Nel corso di studi clinici comparativi non sono emersi dati che dimostrino che levocetirizina, alla dose raccomandata, riduca il grado di vigilanza, la capacità di reazione o la capacità di guidare. Tuttavia alcuni pazienti possono manifestare sonnolenza, affaticamento ed astenia durante la terapia con levocetirizina.
Perciò i pazienti che devono guidare, effettuare attività potenzialmente pericolose o usare macchinari, devono tenere presente la risposta individuale al farmaco.

04.8 Effetti indesiderati - [Vedi Indice].

 Durante gli studi di attività terapeutica, effettuati su uomini e donne di età compresa tra 12 e 71 anni, il 15,1% dei pazienti trattati con levocetirizina 5 mg ha manifestato almeno una reazione avversa, rispetto all’11,3% riscontrato nel gruppo di pazienti trattati con placebo.
Nel 91,6% dei casi, le reazioni avverse erano lievi o moderate. Negli studi clinici, la percentuale di pazienti che ha dovuto interrompere il trattamento a causa degli effetti indesiderati è risultata dell’1,0% (9/935) con 5 mg di levocetirizina e dell’1,8% (14/771) con placebo. Gli studi clinici terapeutici con levocetirizina hanno coinvolto 935 soggetti esposti al farmaco alla dose raccomandata di 5 mg al giorno.
Di seguito si riporta l’incidenza di reazioni avverseriscontrata in questi pazienti con percentuale uguale o superiore all’1% (comuni: >1/100, <1/10) nei pazienti trattati con levocetirizina 5 mg o con placebo: 

Termine standard (WHOART) Placebo(n = 771) Levocetirizina 5 mg(n = 935)
Cefalea 25 (3,2%) 24 (2,6%)
Sonnolenza 11 (1,4%) 49 (5,2%)
Secchezza delle fauci 12 (1,6%) 24 (2,6%)
Affaticamento 9 (1,2%) 23 (2,5%)

Sono state osservate altre reazioni avverse non comuni (non comuni: >1/1000, <1/100) quali asteniae dolori addominali. L’incidenza di reazioni avverse di tipo sedativo, quali sonnolenza, affaticamento ed astenia è risultata complessivamente più frequente (8,1%) in seguito a trattamento con levocetirizina 5 mg rispetto al trattamento con placebo (3,1%). Il metile paraidrossibenzoato ed il propile paraidrossibenzoato potrebbero causare reazioni allergiche, anche ritardate. In aggiunta alle reazioni avverse riscontrate nel corso degli studi clinici e sopra elencate, nell’esperienza post marketing sono stati riportati casi molto rari di reazioni avverse al farmaco, riportate di seguito. Alterazioni del sistema immunitario: ipersensibilità inclusa anafilassi. Alterazioni dell’apparato respiratorio del torace e del mediastino: dispnea.
Alterazioni dell’apparato gastrointestinale: nausea.Alterazioni della cute e del tessuto sottocutaneo: edema angioneurotico, prurito, rash, orticaria. Indagini diagnostiche: aumento ponderale.  

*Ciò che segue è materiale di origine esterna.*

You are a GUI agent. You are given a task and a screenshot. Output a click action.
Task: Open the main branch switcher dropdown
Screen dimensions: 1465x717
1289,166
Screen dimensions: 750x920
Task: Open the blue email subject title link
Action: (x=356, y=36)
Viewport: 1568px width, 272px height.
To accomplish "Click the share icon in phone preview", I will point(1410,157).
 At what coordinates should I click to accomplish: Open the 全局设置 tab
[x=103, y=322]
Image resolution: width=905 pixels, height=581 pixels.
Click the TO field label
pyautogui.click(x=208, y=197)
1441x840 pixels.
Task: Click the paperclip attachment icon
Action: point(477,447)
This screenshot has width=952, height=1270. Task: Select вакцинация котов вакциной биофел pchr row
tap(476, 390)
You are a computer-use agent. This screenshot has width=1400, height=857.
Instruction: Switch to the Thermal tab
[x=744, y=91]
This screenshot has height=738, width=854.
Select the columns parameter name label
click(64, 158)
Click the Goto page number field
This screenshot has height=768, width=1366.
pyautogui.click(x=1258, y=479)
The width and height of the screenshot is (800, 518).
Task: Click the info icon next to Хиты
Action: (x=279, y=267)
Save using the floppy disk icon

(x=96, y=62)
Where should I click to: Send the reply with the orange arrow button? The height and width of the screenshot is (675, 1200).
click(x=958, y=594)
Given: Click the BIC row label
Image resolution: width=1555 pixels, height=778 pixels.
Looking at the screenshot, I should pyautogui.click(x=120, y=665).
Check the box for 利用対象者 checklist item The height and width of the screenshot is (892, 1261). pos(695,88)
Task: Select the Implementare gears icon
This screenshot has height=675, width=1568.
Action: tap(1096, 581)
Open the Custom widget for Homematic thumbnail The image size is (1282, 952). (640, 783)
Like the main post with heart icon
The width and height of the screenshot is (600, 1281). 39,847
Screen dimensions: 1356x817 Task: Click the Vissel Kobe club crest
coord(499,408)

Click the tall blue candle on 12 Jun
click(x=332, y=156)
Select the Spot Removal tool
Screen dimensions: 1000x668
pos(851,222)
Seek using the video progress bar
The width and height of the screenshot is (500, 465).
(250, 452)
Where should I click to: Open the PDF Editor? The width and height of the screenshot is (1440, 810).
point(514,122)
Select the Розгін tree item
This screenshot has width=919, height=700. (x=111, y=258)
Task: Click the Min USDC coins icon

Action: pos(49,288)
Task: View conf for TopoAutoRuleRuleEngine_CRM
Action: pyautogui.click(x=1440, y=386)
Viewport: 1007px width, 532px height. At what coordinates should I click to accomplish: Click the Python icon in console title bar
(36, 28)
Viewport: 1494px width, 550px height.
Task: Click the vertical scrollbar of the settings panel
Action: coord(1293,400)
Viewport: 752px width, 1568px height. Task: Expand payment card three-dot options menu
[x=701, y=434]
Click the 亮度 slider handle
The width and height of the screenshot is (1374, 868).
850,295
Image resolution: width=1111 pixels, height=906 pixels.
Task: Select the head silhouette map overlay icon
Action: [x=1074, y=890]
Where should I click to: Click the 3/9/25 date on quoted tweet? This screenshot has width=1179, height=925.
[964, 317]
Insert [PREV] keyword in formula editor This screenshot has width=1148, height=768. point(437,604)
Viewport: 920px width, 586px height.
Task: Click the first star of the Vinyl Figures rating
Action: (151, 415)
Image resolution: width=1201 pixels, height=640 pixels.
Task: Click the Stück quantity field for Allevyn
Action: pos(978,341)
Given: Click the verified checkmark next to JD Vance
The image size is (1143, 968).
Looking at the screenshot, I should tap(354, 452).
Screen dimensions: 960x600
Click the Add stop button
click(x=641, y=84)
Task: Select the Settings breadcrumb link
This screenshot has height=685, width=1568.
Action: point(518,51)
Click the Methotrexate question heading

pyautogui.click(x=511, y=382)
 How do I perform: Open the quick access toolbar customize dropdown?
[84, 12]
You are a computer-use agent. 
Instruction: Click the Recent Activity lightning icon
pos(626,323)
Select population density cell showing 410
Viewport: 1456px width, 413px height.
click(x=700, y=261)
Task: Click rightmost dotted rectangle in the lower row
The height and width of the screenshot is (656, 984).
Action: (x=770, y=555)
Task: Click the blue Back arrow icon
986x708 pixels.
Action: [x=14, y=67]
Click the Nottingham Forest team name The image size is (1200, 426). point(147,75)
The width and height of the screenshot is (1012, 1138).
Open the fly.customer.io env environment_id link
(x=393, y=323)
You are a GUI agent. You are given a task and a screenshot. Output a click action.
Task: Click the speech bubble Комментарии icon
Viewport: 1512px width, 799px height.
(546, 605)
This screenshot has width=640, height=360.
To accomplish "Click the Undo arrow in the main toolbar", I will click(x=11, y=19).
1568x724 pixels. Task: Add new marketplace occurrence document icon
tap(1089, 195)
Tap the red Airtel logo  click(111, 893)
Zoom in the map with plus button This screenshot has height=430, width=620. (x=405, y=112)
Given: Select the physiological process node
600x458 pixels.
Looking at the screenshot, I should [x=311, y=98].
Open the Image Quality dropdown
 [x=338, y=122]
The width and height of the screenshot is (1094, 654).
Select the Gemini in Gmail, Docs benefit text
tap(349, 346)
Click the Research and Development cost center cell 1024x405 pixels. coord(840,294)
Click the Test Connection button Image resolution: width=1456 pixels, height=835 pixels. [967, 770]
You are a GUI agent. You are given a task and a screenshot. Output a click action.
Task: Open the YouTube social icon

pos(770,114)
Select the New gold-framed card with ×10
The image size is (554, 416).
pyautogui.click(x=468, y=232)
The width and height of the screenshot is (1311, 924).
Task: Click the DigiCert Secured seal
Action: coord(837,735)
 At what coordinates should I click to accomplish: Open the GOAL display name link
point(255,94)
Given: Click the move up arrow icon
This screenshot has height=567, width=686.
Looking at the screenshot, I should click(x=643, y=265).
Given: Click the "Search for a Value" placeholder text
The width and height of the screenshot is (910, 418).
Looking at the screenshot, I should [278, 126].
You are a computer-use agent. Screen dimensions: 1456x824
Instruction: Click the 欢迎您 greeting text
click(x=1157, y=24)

04.9 Sovradosaggio - [Vedi Indice].

Sintomi: Sintomi di sovradosaggio possono comprendere sonnolenza negli adulti ed inizialmente agitazione ed irrequietezza, seguita da sonnolenza nei bambini. Trattamento del sovradosaggio: Non è noto un antidoto specifico alla levocetirizina. In caso di sovradosaggio, si raccomanda un trattamento sintomatico o di supporto.
La lavanda gastrica deve essere presa in considerazione nel caso in cui sia passato poco tempo dall’ingestione.
L’emodialisi non risulta efficace per eliminare la levocetirizina.

05.0 PROPRIETA' FARMACOLOGICHE - [Vedi Indice].

05.1 Proprietà farmacodinamiche - [Vedi Indice].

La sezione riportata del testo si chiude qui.